The Sword and the Sorcerer attained a small amount of success by coming in quickly on the tail of the success of the Arnold Schwarzenegger Conan the Barbarian (1982). Indeed, it was the first of a number of films that jumped on the early 1980s sword-and-sorcery fad created by Conan. The Sword and the Sorcerer crackles with authentic Robert E. Howard pulp spirit – many scenes like the crucifixion, the use of a leg of meat as a weapon and the revival of the sorcerer have been taken directly from Robert E. Howard Conan’s original stories.

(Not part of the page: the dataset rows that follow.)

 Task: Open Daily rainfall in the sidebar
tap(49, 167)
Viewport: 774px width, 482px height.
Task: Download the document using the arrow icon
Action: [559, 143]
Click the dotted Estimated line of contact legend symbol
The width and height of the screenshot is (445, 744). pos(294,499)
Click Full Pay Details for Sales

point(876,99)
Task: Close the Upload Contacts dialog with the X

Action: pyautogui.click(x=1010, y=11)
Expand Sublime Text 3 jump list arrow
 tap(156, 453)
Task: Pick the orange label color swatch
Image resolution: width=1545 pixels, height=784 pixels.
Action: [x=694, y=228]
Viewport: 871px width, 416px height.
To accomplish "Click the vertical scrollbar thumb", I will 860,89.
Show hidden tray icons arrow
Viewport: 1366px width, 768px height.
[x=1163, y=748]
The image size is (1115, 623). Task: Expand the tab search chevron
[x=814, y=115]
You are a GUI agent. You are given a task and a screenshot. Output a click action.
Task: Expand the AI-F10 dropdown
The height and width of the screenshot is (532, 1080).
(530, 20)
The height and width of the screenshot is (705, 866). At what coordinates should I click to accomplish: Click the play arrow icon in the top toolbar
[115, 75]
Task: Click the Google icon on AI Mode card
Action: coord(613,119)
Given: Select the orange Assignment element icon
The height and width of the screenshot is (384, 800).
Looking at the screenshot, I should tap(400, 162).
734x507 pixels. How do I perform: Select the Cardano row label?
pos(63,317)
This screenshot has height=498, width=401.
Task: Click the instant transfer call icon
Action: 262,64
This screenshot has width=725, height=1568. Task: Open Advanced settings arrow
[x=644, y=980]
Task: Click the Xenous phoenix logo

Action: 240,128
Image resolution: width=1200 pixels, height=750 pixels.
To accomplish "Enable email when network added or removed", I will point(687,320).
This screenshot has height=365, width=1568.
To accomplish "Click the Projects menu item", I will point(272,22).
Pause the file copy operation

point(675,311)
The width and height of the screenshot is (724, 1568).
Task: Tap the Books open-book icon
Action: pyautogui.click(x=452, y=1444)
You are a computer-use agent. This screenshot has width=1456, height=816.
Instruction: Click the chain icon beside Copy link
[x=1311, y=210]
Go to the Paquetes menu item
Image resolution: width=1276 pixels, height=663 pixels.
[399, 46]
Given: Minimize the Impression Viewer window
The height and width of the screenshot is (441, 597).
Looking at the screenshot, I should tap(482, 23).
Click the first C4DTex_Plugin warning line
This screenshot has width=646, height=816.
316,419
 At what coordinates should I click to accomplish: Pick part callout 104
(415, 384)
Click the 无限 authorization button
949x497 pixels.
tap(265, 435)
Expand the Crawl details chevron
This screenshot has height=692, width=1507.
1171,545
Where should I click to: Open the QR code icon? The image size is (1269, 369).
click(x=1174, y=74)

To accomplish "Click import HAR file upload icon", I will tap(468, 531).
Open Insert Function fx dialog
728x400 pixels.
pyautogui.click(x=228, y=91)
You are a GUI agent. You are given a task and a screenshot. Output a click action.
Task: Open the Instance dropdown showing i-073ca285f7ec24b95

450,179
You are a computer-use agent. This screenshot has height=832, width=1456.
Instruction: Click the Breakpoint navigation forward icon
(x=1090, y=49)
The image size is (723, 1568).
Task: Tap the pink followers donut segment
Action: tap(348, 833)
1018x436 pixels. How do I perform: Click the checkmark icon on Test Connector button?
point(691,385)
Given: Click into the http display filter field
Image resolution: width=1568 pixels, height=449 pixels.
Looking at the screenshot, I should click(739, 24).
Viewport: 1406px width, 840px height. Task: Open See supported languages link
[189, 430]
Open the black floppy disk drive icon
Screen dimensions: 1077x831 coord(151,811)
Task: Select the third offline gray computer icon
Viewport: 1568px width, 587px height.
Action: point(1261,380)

In fact, The Sword and the Sorcerer’s vigorous pulp splendour is in some ways a more authentic translation of the spirit of Robert E. Howard than John Milius’s brooding, artistically-minded Conan film or the toothless Conan the Destroyer (1984) and Red Sonja (1985) were.

Dear God man, do you read what you type!?! TSatS is a more authentic translation of REH's Conan stories... because it has a bunch of scenes stolen from them?  And the fact that Conan the Barbarian was "brooding" and "artistically-minded" is what prevents it from being a proper REH adaptation - as opposed to, I don't know, the fact that it was thematically incompatible?  TSatS is no more Howardian than Masters of the fecking Universe.

It isn't just REH that suffers, but Scheib's own sense of continuity. To whit in his review of the Asylum Princess of Mars:

Burroughs created the genre that has become known variously as ‘planetary adventure’, ‘planetary romance’ or ‘sword and raygun’. This mixes the interplanetary space opera escapades of Star Wars (1977) and E.E. ‘Doc’ Smith with the sword and sorcery of J.R.R. Tolkien and Robert E. Howard but with the story restricted to a singular planetary locale and with rayguns and forcefields in lieu of swords and magic.

... So is Tolkien Sword-and-Sorcery or isn't he? Make up your mind, Scheib!


... the film seems to embody far too much of what was criticized about the Robert E. Howard school of barbarian sword-and-sorcery – of being little more than a teenage empowerment fantasy of brawn and strength, available curvaceous women who disrobe at the drop of a hat and softcore bondage. 

Criticisms which are, of course, completely wrong: as wrong an assessment of Howard's school of Sword-and-Sorcery as Mazes & Monsters was to Dungeons & Dragons.

Overall, Scheib is a lot more forgiving of Sword-and-Sorcery cinema than I am.  That said, in the non-Howard areas, he's actually a very good reviewer.  I'm quite impressed by some of his reviews.  So, I recommend exploring his site - but take a grain of salt with you all the same.

*Cheers to Tex for a slight correction regarding Scheib's mention of One Who Walked Alone.

4 comments:

  1. I can't stand salt, so I think I'll just avoid Scheib's site.

    I tell ya, guys like Scheib make me wonder if they sometimes forget to take their meds before sitting at the keyboard.

    Tex
    (who also wonders if they watched the same gorramn movie he did!)

    PS--Not a problem, Al. Rockin' utterance, as always!

    ReplyDelete
  2. really? do you actually have a life, a review is someones opinion of what they saw. the fact that you've taken the time to review a review says a lot about how pathetic you are..

    ReplyDelete
  3. And a review of a reviewer who reviewed a review is...?

    Tex
    (who thought disco was dead)

    ReplyDelete
  4. Thanks for taking the time out of your undoubtedly busy schedule to comment, disco! Being a pathetic soul with no life, I crave any sort of comment, even negative ones, and I'm glad you were only too happy to oblige.

    Besides, I'm hardly the first or the last to tackle reviews in this way, and I'm keeping to prominent reviews that might lead to misinformation and misapprehension. At least I'm not doing reviews of IMDB or Amazon.com reviews: that would be silly.